Finalmente llegó el momento y con él, la dichosa cena, Ximena trato de arreglarse un poco para la ocasión tampoco quería que él se fijara en su atuendo y recordara viejos tiempos, esperó la hora en que aparecería Carlos, quien no tardó mucho en llegar con su chofer y escolta. Él se dirigió hacia la mesa porque era hora de poner las cosas en orden y dejar claro muchas otras. Ximena ya había planeado en seducirlo y exponerlo públicamente pero antes volvería con él haciendo que se enamorara de ella y así hacerle pagar todo. Aunque Ximena sabía que Carlos ya no era el mismo don juan de hace años sabía que si algo recordaba de todo lo que vivieron es que era débil ante ella.  Ante el silencio Carlos rompió el hielo y le pregunto a Ximena: “¿Leíste la carta que te dejé antes de viajar a los Ángeles? Ella parecía no entender de lo que Carlos hablaba no tenía ni idea de que esa carta existiera. Ella le respondió: “¿Cómo así? ¿Cuál carta?
-Sí, la carta que te dejé con tu hermana. Ximena no entendía lo que hablaba Carlos, pero él si estaba comprendiendo todo, que Isabela nunca entregó la carta y que Ximena nunca supo lo que realmente había sucedido, tal vez por eso sus miradas y el rencor a flor de piel. Ahora que había entendido todo, empezó a explicarle a Ximena lo que realmente había ocurrido ese día, la muerte de su padre, la llegada de su hermana y su viaje a EE.UU. Ximena no podía creer tantas mentiras según ella todo eso era una trama más para volver a engañarla. Sin embargo y a pesar de lo que había escuchado decidió seguir con su plan. Carlos parecía nuevamente atraído por ella, por supuesto mucho más maduro y con ganas de sentar cabeza. Al ver Ximena que podría terminar con lo que había dejado pendiente en el pasado podría llevar a cabo el desquite.

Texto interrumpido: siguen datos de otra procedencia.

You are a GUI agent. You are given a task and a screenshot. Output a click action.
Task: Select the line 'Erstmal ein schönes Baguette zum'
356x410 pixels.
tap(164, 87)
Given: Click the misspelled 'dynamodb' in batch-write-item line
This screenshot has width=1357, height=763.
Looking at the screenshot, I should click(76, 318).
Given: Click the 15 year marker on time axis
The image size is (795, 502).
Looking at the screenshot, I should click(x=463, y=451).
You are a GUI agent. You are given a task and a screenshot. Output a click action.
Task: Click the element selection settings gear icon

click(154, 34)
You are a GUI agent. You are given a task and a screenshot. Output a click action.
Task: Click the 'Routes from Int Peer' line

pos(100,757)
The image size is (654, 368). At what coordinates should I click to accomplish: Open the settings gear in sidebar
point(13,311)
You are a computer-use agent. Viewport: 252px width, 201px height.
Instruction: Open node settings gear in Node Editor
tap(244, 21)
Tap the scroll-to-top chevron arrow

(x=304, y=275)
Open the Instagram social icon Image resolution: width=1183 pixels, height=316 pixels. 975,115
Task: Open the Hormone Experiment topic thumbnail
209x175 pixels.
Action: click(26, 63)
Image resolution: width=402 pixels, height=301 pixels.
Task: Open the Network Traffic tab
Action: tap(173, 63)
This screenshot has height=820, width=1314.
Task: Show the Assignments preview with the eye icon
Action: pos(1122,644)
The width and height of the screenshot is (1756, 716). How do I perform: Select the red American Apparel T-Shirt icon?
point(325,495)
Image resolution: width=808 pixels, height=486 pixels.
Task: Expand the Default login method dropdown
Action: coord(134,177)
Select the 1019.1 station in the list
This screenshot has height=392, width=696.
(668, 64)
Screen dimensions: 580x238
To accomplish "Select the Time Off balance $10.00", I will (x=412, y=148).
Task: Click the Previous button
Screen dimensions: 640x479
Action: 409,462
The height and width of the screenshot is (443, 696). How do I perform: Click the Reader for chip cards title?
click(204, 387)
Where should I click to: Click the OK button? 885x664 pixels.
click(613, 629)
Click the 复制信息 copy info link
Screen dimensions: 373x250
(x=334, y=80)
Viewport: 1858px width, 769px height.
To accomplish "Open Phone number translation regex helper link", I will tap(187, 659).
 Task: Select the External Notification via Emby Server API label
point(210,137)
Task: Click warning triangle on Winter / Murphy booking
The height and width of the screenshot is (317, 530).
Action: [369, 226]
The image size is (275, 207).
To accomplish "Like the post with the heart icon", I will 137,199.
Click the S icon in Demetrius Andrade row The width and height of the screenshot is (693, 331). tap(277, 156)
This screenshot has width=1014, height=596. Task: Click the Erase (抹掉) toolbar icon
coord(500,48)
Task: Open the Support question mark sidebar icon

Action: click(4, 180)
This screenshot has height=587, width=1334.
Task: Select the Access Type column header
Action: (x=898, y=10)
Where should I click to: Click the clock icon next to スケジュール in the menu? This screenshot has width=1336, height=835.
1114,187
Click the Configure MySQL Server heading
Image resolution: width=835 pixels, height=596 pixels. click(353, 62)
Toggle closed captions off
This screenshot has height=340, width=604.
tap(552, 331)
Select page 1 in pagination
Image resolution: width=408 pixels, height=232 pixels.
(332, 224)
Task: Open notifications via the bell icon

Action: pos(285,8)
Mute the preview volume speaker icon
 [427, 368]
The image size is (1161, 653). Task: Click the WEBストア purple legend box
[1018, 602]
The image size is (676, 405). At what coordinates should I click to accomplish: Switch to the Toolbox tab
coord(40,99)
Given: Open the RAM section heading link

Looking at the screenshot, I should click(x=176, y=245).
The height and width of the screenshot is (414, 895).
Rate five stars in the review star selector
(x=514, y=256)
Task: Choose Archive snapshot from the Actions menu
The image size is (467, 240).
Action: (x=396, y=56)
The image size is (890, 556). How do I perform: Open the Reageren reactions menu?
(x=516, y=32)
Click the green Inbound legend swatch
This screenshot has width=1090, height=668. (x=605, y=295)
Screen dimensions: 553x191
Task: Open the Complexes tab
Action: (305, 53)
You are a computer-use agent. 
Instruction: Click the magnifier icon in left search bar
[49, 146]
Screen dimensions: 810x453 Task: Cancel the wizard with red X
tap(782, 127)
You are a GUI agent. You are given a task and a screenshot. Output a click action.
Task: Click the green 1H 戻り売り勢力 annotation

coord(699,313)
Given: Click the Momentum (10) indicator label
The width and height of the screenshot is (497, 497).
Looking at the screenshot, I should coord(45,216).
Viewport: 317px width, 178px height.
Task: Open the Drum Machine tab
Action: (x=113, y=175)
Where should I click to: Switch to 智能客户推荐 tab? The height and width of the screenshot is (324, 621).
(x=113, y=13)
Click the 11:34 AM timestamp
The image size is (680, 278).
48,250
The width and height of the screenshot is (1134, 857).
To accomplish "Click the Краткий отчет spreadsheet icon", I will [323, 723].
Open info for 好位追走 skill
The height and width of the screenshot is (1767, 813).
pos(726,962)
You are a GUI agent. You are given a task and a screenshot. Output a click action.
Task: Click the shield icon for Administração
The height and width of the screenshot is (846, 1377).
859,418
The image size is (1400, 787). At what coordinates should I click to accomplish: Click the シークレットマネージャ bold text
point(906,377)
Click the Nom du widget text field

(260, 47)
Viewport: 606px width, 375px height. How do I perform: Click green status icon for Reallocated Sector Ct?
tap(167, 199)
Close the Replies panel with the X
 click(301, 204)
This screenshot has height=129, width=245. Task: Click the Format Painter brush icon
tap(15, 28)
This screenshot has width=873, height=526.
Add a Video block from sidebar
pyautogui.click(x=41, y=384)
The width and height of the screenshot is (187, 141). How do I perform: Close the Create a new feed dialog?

Ximena aunque muy adentro sentía esa sensación de querer abrazarlo, el coraje se apoderaba de su corazón y mataba cualquier pensamiento bonito hacia él. Tenía que hacerle ver por la mala que nadie se burlaba de ella y seguía así como si nada por la vida. Durante la cena Carlos habló de muchas cosas, de su experiencia en los EE.UU. y sobre lo que se proponía como director de la empresa en la que trabajaban. Ella solo asentaba con su cabeza y no emitía palabra alguna; al terminar de comer Ximena  pensó que Carlos la invitaría a otro lado pero él solo se ofreció a llevar a su casa, claro que Ximena tenía carro y no necesitaba de transporte, así que rechazó la invitación, se despidieron y Ximena no sabía qué hacer. Carlos ya no parecía el tipo conquistador capaz de todo del que ella se había enamorado.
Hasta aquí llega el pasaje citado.